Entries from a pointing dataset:
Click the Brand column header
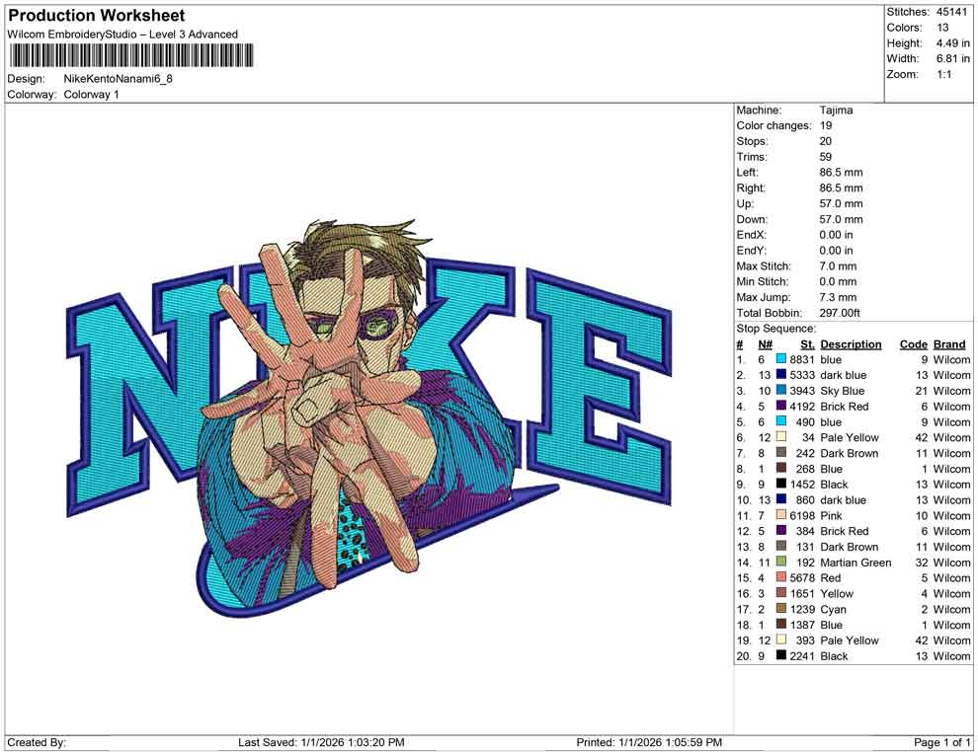pos(948,343)
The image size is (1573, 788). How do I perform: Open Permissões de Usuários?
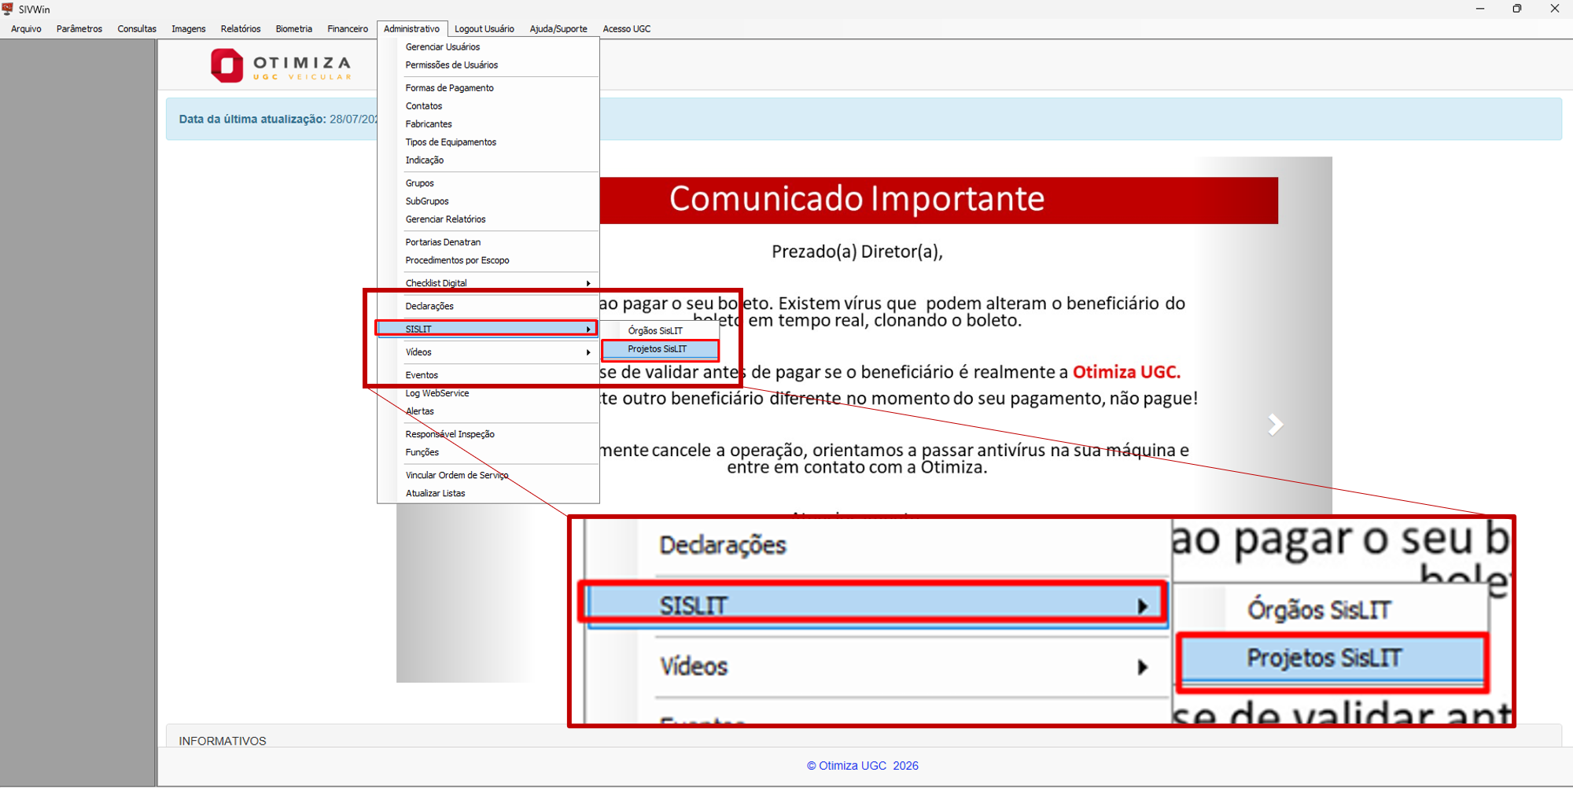(x=451, y=65)
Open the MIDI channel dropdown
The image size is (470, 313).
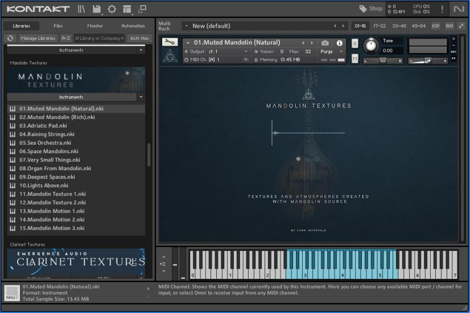(x=246, y=59)
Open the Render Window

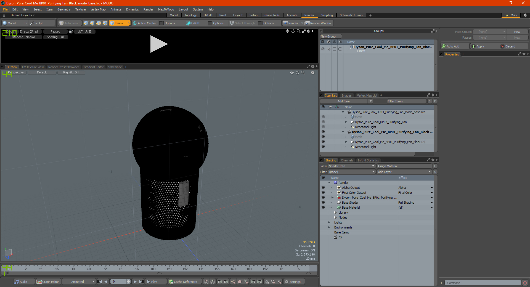click(318, 23)
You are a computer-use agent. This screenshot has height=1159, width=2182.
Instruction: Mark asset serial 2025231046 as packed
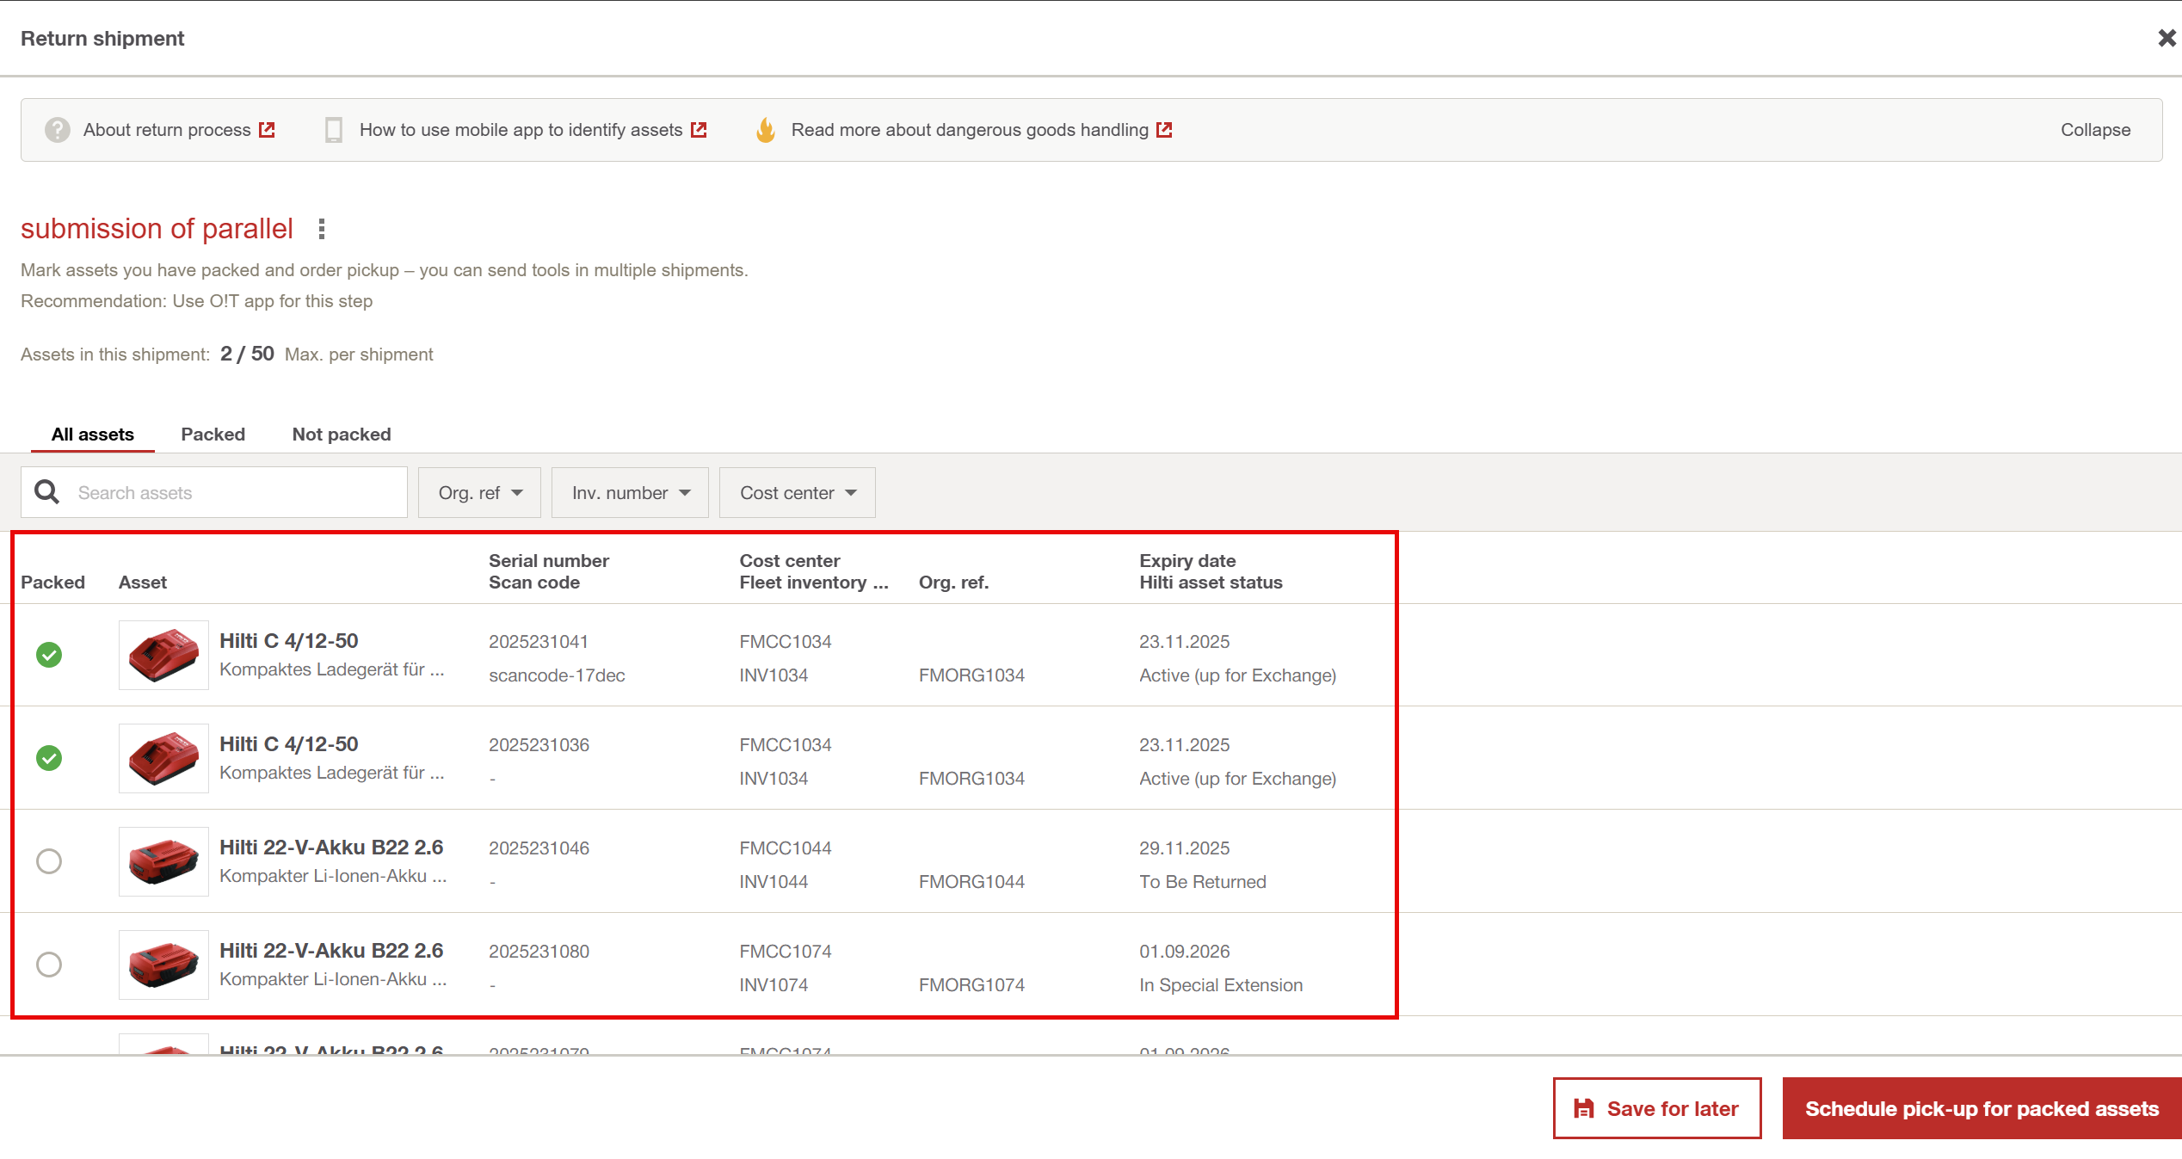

> [Direction] Substitute "Launch" for every occurrence of "Open" in the entries above, leaving all other text unchanged, and reproduce the entries without the pictures.

> [Exercise result]
Click the Brand column header
pos(948,343)
The image size is (1573, 788). How do I perform: Launch Permissões de Usuários?
(x=451, y=65)
Launch the MIDI channel dropdown
The image size is (470, 313).
(x=246, y=59)
Launch the Render Window

click(318, 23)
You are a computer-use agent. This screenshot has height=1159, width=2182.
Instruction: Mark asset serial 2025231046 as packed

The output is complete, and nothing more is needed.